= WHAT YOU HAVE TO DO =
For this task, extract exactly the lines of the data below, from the line containing "You are a computer-use" through the last one, with pictures left out.

━━━ DATA FOR PROCESSING ━━━

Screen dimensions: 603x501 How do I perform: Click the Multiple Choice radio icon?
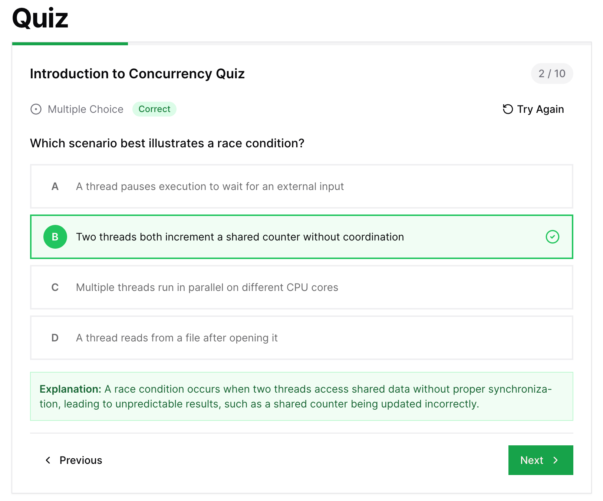(36, 109)
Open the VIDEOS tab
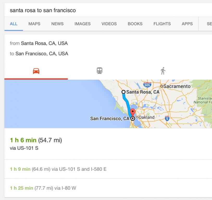The width and height of the screenshot is (212, 200). pyautogui.click(x=109, y=24)
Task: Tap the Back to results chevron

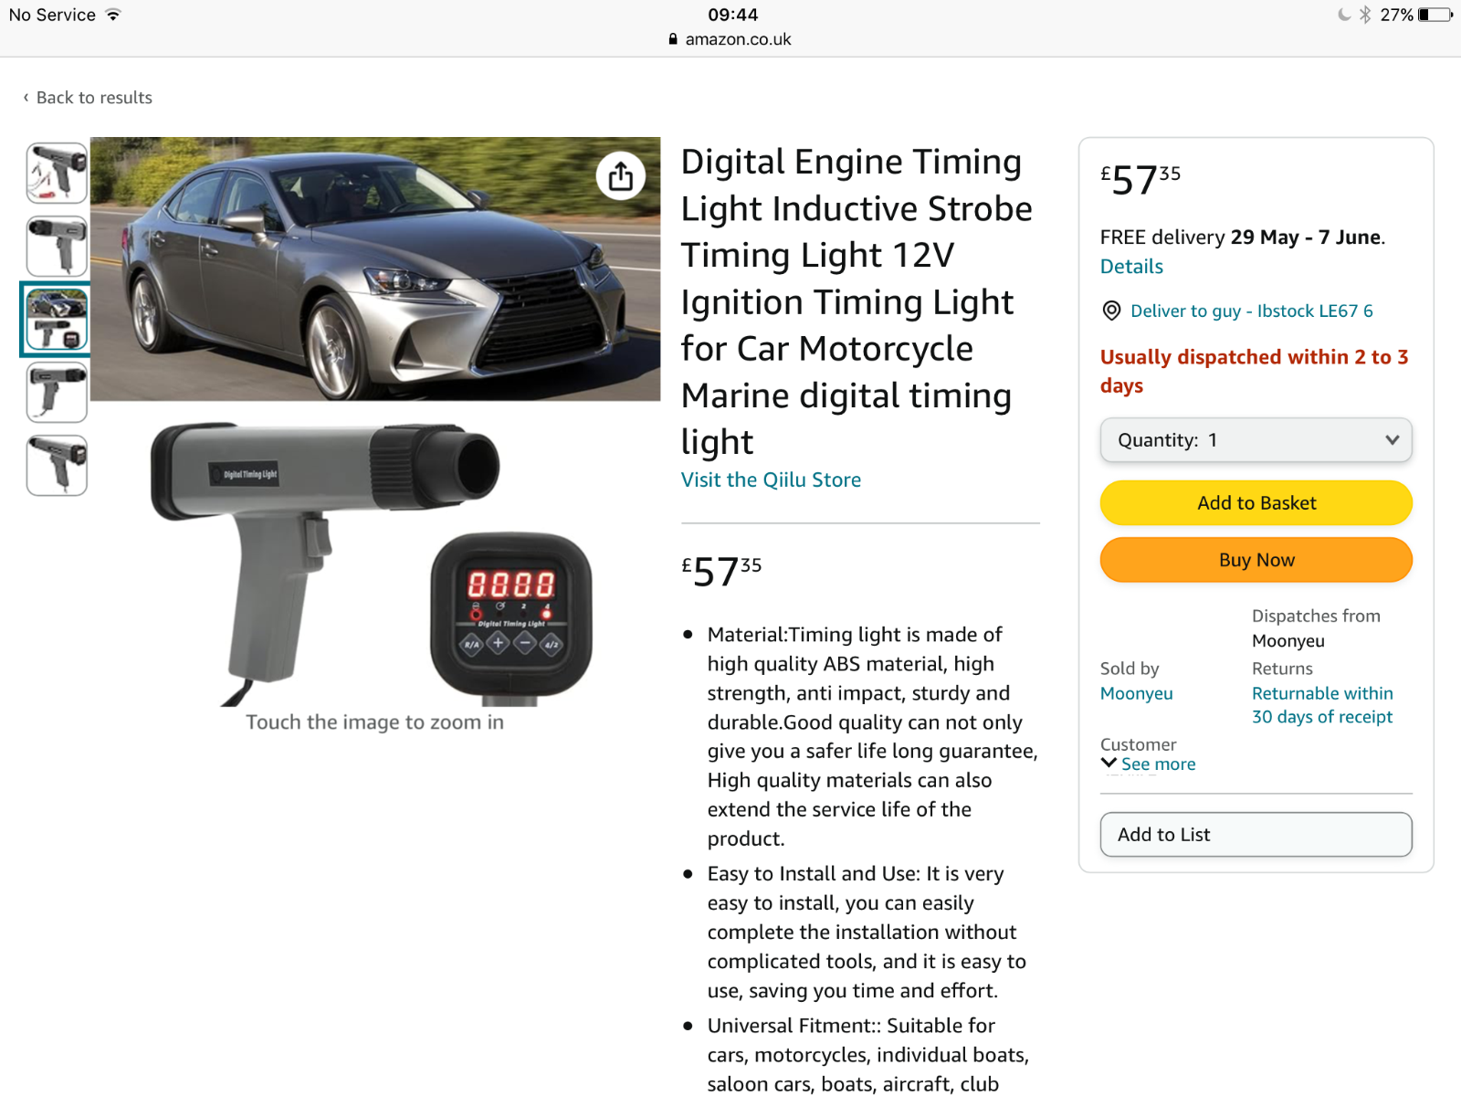Action: pos(26,97)
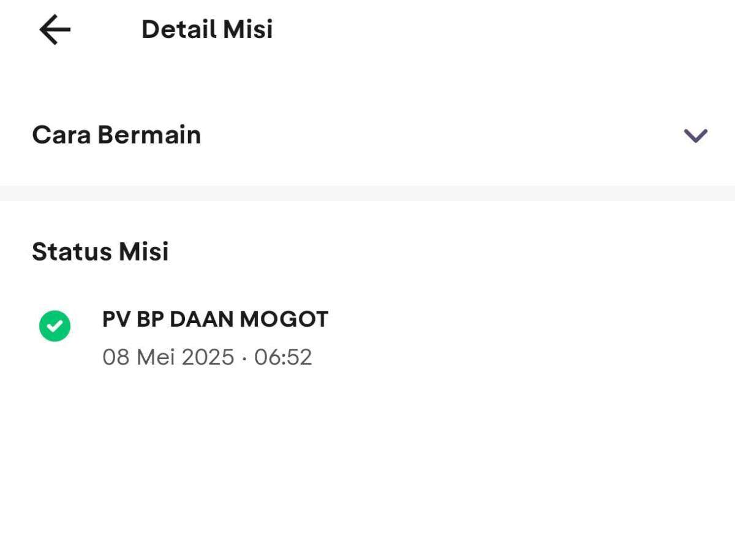Click the Cara Bermain label text
Screen dimensions: 735x540
[116, 135]
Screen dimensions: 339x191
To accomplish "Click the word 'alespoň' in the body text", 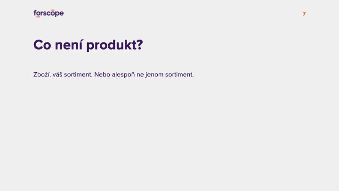I will click(x=123, y=75).
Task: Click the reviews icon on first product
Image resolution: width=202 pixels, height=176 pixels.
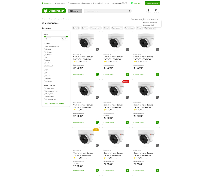Action: 80,62

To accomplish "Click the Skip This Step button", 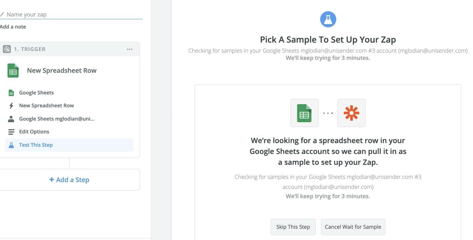I will [x=293, y=227].
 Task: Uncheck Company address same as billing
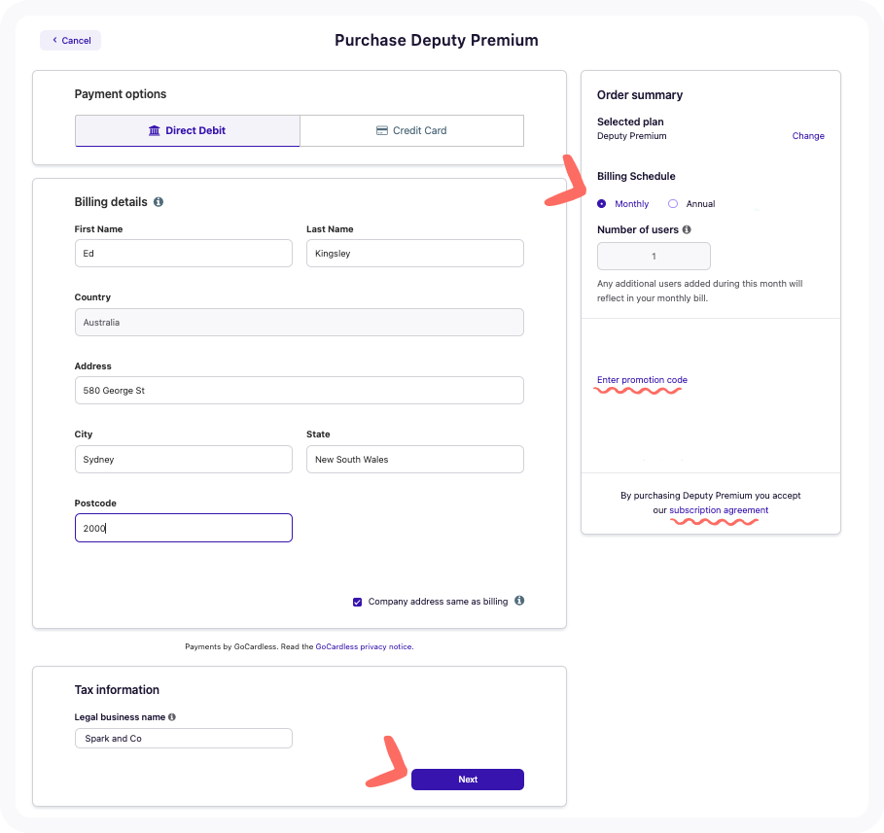tap(358, 601)
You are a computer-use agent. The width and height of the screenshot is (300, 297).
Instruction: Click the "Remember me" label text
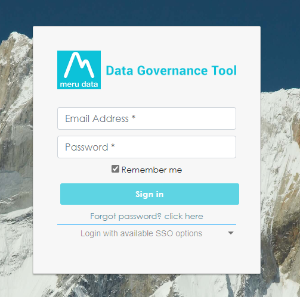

━━━

= PROBLEM SOLUTION =
You are a computer-use agent. The width and height of the screenshot is (300, 297).
Instruction: Click the "Remember me" label text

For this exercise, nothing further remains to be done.